Could you return all of the entries below exactly, minus the pictures?

(Collected data)
○ ○ ○
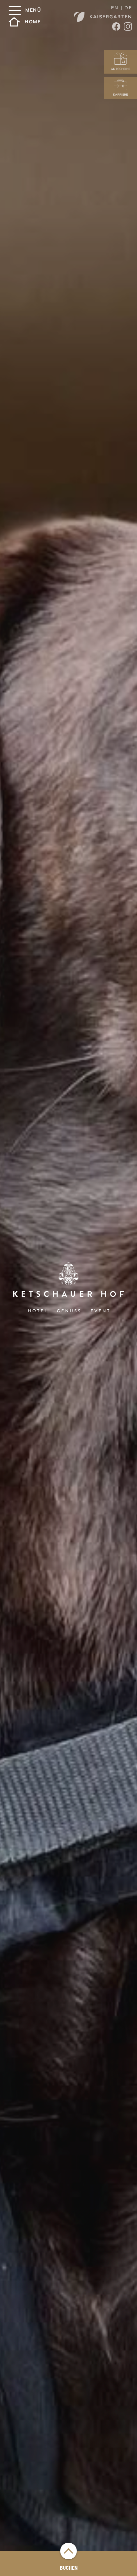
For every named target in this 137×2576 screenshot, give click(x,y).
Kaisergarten (110, 17)
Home (33, 22)
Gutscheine (120, 69)
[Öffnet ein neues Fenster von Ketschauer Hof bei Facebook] (116, 27)
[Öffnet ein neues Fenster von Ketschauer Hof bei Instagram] (128, 27)
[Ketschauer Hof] (68, 1287)
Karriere (120, 94)
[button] (14, 11)
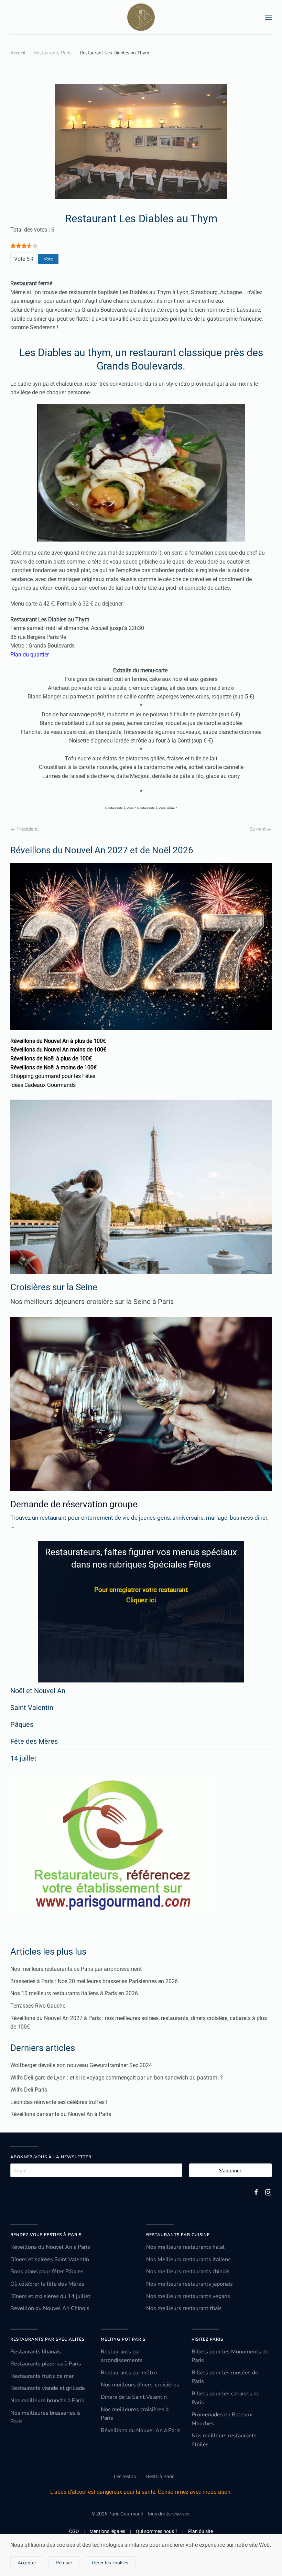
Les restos (125, 2476)
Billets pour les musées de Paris (225, 2377)
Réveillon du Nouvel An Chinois (49, 2308)
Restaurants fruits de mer (42, 2376)
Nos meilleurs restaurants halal (185, 2247)
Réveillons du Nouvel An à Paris (50, 2247)
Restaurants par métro (129, 2372)
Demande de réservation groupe (74, 1504)
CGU (74, 2531)
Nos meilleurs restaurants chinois (188, 2271)
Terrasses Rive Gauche (37, 2005)
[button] (268, 17)
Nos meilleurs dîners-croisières (140, 2384)
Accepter (27, 2562)
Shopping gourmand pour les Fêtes (52, 1076)
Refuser (64, 2562)
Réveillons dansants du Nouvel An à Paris (60, 2114)
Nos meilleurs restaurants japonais (189, 2284)
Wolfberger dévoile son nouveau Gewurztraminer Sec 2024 (81, 2065)
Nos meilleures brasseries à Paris (45, 2417)
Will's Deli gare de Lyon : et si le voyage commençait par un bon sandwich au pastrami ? (116, 2077)
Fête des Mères (34, 1741)
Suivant (258, 829)
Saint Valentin (31, 1707)
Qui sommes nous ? (156, 2531)
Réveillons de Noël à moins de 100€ (53, 1067)
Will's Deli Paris (28, 2089)
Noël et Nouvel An (37, 1691)
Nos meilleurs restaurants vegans (188, 2296)
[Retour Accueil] (141, 17)
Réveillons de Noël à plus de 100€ (51, 1058)
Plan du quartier (29, 654)
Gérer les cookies (110, 2562)
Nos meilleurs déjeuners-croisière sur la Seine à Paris (92, 1301)
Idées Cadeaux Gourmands (43, 1085)
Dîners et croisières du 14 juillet (50, 2296)
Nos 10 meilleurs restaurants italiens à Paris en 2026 (74, 1993)
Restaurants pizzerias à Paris (45, 2363)
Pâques (21, 1724)
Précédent (27, 829)
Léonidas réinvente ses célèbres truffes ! (58, 2102)
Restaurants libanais (35, 2351)
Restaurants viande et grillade (47, 2388)
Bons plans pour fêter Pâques (47, 2271)
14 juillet (23, 1758)
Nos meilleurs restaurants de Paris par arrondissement (76, 1969)
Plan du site (200, 2531)
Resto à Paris (160, 2476)
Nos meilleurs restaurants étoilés (224, 2440)
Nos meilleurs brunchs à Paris (47, 2400)
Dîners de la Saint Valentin (134, 2397)
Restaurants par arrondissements (122, 2356)
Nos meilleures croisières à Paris (135, 2414)
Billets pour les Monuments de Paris (230, 2356)
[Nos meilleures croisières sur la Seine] (141, 1187)
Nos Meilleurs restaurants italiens (188, 2259)
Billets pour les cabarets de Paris (226, 2398)
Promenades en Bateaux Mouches (222, 2419)
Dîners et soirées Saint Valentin (49, 2259)
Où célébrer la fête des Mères (47, 2284)
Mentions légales (107, 2531)
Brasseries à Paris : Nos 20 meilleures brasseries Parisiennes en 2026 (94, 1981)
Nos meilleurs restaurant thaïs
○ ○ ○
TASK SOLUTION:
For every named target in this 137×2576 screenshot, give click(x,y).
Kaisergarten (110, 17)
Home (33, 22)
Gutscheine (120, 69)
[Öffnet ein neues Fenster von Ketschauer Hof bei Facebook] (116, 27)
[Öffnet ein neues Fenster von Ketschauer Hof bei Instagram] (128, 27)
[Ketschauer Hof] (68, 1287)
Karriere (120, 94)
[button] (14, 11)
Les restos (125, 2476)
Billets pour les musées de Paris (225, 2377)
Réveillon du Nouvel An Chinois (49, 2308)
Restaurants fruits de mer (42, 2376)
Nos meilleurs restaurants halal (185, 2247)
Réveillons du Nouvel An à Paris (50, 2247)
Restaurants par métro (129, 2372)
Demande de réservation groupe (74, 1504)
CGU (74, 2531)
Nos meilleurs restaurants chinois (188, 2271)
Terrasses Rive Gauche (37, 2005)
[button] (268, 17)
Nos meilleurs dîners-croisières (140, 2384)
Accepter (27, 2562)
Shopping gourmand pour les Fêtes (52, 1076)
Refuser (64, 2562)
Réveillons dansants du Nouvel An à Paris (60, 2114)
Nos meilleurs restaurants japonais (189, 2284)
Wolfberger dévoile son nouveau Gewurztraminer Sec 2024 (81, 2065)
Nos meilleures brasseries à Paris (45, 2417)
Will's Deli gare de Lyon : et si le voyage commençait par un bon sandwich au pastrami ? (116, 2077)
Fête des Mères (34, 1741)
Suivant (258, 829)
Saint Valentin (31, 1707)
Qui sommes nous ? (156, 2531)
Réveillons de Noël à moins de 100€ (53, 1067)
Will's Deli Paris (28, 2089)
Noël et Nouvel An (37, 1691)
Nos meilleurs restaurants vegans (188, 2296)
[Retour Accueil] (141, 17)
Réveillons de Noël à plus de 100€ (51, 1058)
Plan du quartier (29, 654)
Gérer les cookies (110, 2562)
Nos meilleurs déjeuners-croisière sur la Seine à Paris (92, 1301)
Idées Cadeaux Gourmands (43, 1085)
Dîners et croisières du 14 juillet (50, 2296)
Nos 10 meilleurs restaurants italiens à Paris en 2026 (74, 1993)
Restaurants pizzerias à Paris (45, 2363)
Pâques (21, 1724)
Précédent (27, 829)
Léonidas réinvente ses célèbres truffes ! (58, 2102)
Restaurants libanais (35, 2351)
Restaurants viande et grillade (47, 2388)
Bons plans pour fêter Pâques (47, 2271)
14 juillet (23, 1758)
Nos meilleurs restaurants de Paris par arrondissement (76, 1969)
Plan du site (200, 2531)
Resto à Paris (160, 2476)
Nos meilleurs restaurants étoilés (224, 2440)
Nos meilleurs brunchs à Paris (47, 2400)
Dîners de la Saint Valentin (134, 2397)
Restaurants par arrondissements (122, 2356)
Nos meilleures croisières à Paris (135, 2414)
Billets pour les Monuments de Paris (230, 2356)
[Nos meilleures croisières sur la Seine] (141, 1187)
Nos Meilleurs restaurants italiens (188, 2259)
Billets pour les cabarets de Paris (226, 2398)
Promenades en Bateaux Mouches (222, 2419)
Dîners et soirées Saint Valentin (49, 2259)
Où célébrer la fête des Mères (47, 2284)
Mentions légales (107, 2531)
Brasseries à Paris : Nos 20 meilleures brasseries Parisiennes en 2026 (94, 1981)
Nos meilleurs restaurant thaïs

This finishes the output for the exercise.